Records provided:
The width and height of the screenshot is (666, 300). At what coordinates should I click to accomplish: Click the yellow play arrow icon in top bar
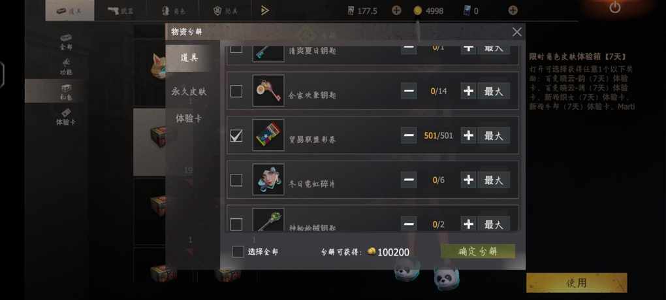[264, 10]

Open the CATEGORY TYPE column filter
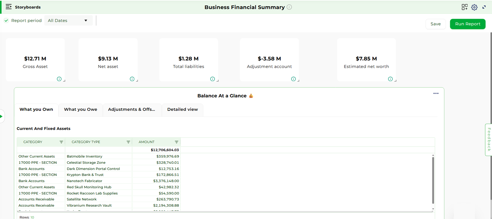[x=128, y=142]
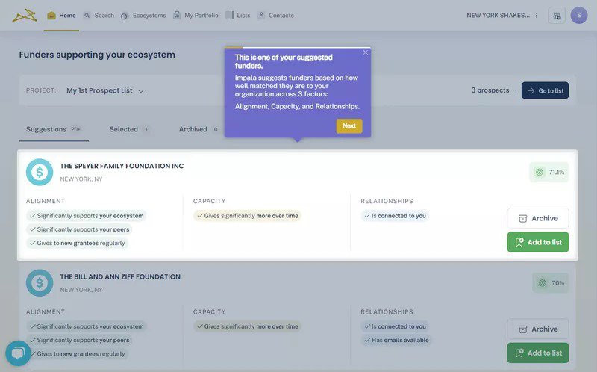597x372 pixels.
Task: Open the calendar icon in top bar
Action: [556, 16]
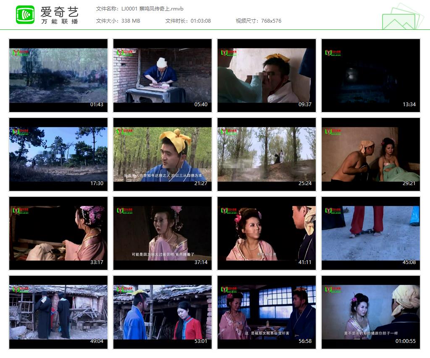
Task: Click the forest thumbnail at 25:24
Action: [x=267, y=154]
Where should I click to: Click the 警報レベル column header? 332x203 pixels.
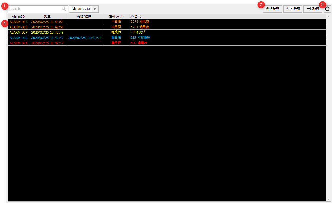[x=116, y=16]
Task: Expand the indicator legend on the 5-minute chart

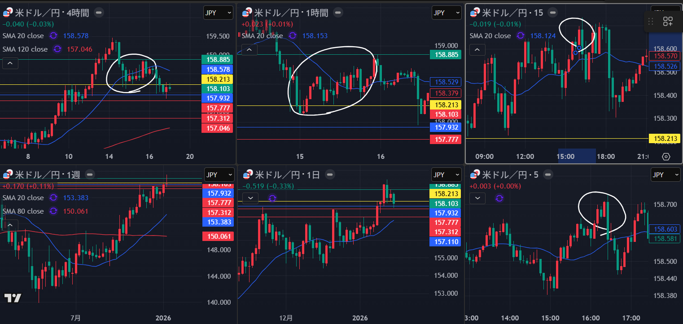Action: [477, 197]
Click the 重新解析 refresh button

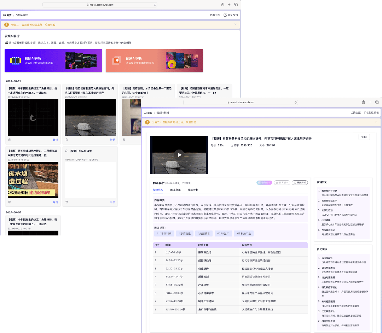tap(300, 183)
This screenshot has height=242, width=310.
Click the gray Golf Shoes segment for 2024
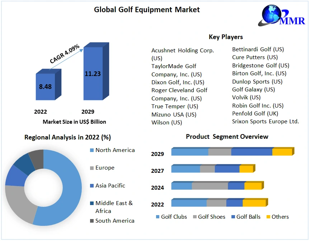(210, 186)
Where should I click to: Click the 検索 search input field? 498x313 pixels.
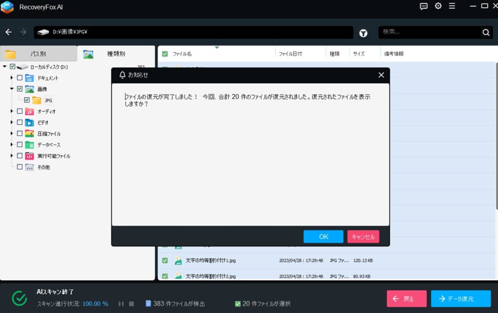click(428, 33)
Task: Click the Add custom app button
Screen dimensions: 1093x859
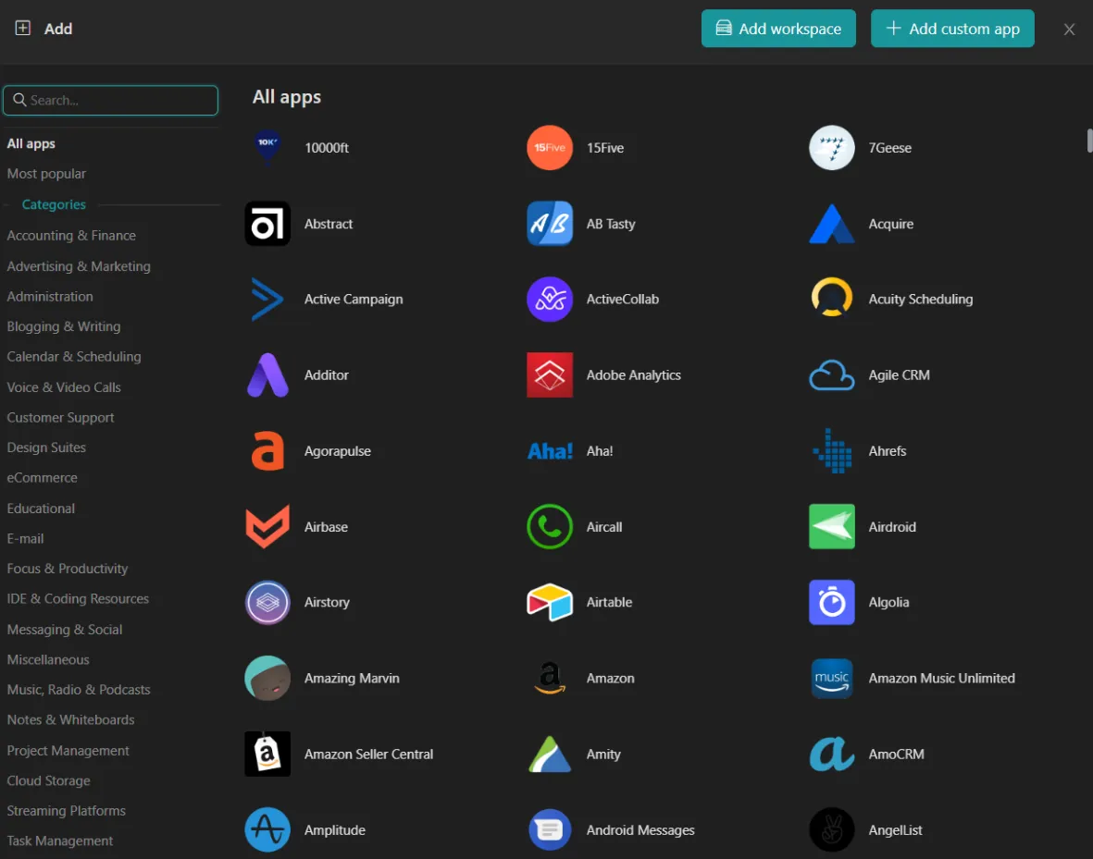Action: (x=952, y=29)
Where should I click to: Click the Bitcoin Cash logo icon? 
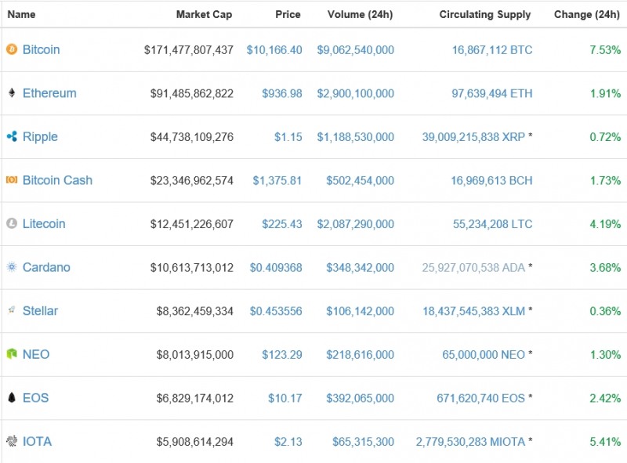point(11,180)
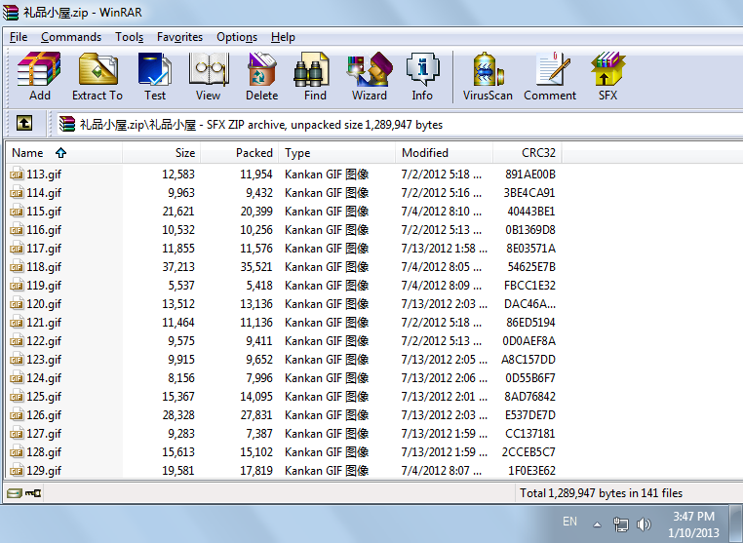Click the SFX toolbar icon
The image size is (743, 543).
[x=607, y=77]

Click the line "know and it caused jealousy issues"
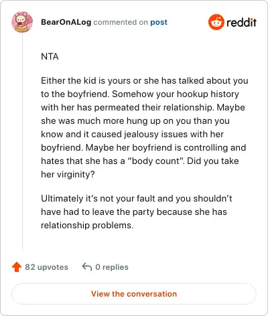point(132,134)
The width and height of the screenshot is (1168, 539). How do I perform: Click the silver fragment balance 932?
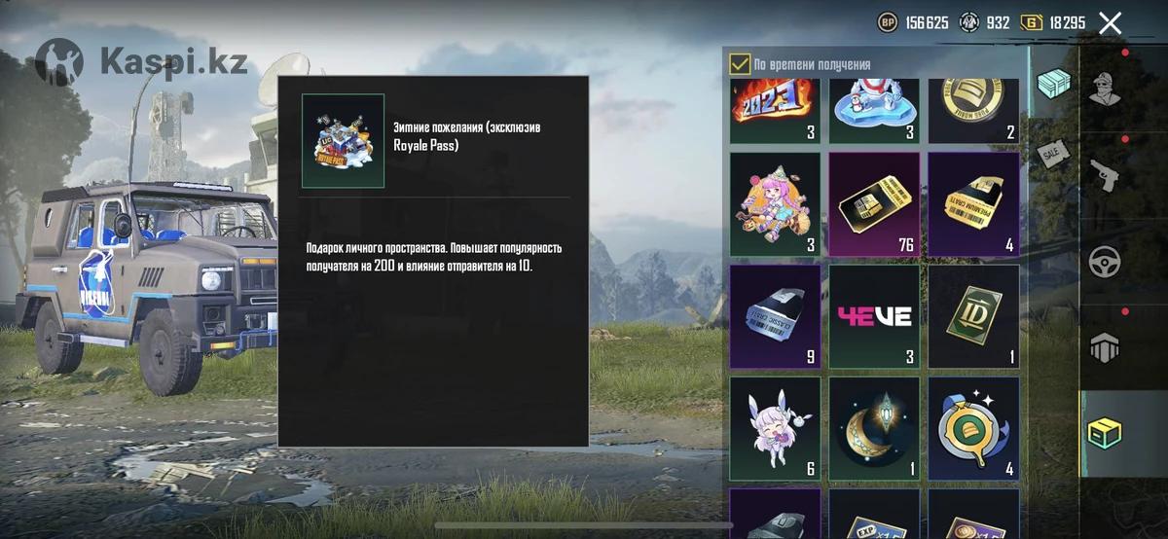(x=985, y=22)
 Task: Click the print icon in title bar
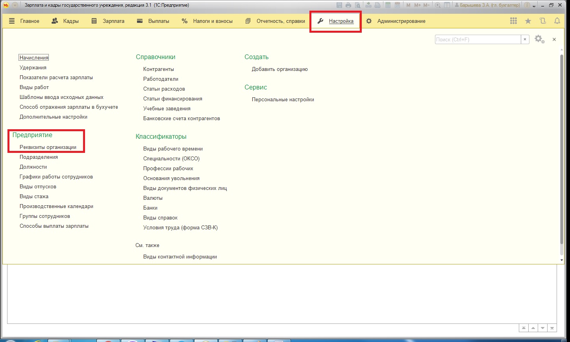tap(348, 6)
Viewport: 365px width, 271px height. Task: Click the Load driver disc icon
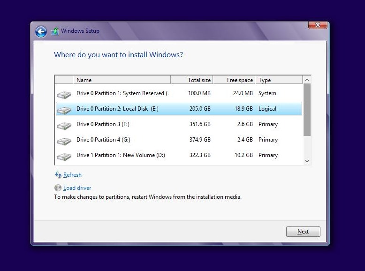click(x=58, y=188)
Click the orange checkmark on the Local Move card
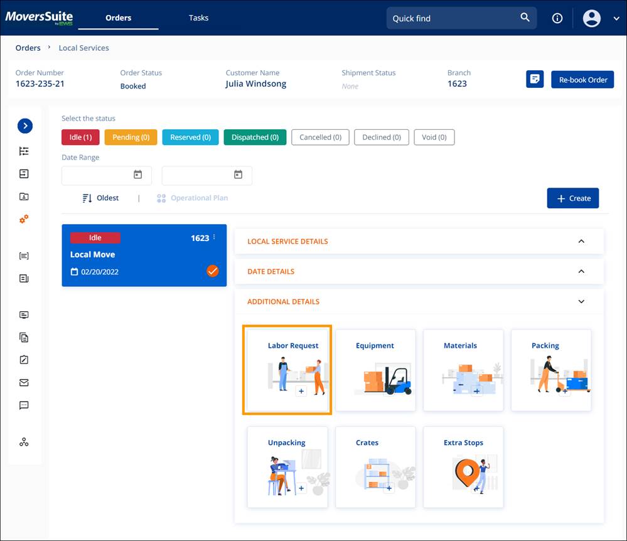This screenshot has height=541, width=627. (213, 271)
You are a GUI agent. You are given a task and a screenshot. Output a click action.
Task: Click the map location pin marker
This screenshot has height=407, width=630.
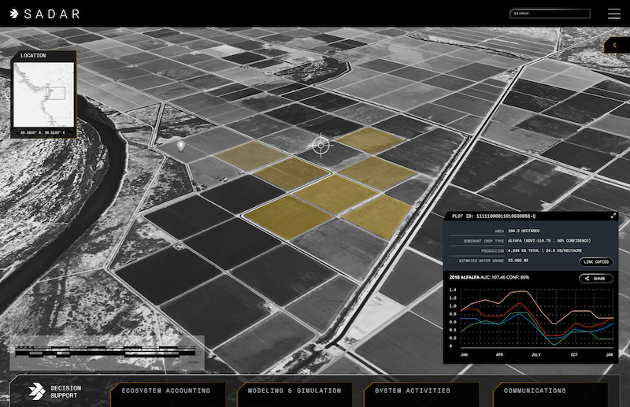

Exercise directions: From the line with "Task: Click the map location pin marker" down to the last line of the records above, restate each line verbatim, passing over any picture.

Solved problem:
Task: Click the map location pin marker
This screenshot has height=407, width=630.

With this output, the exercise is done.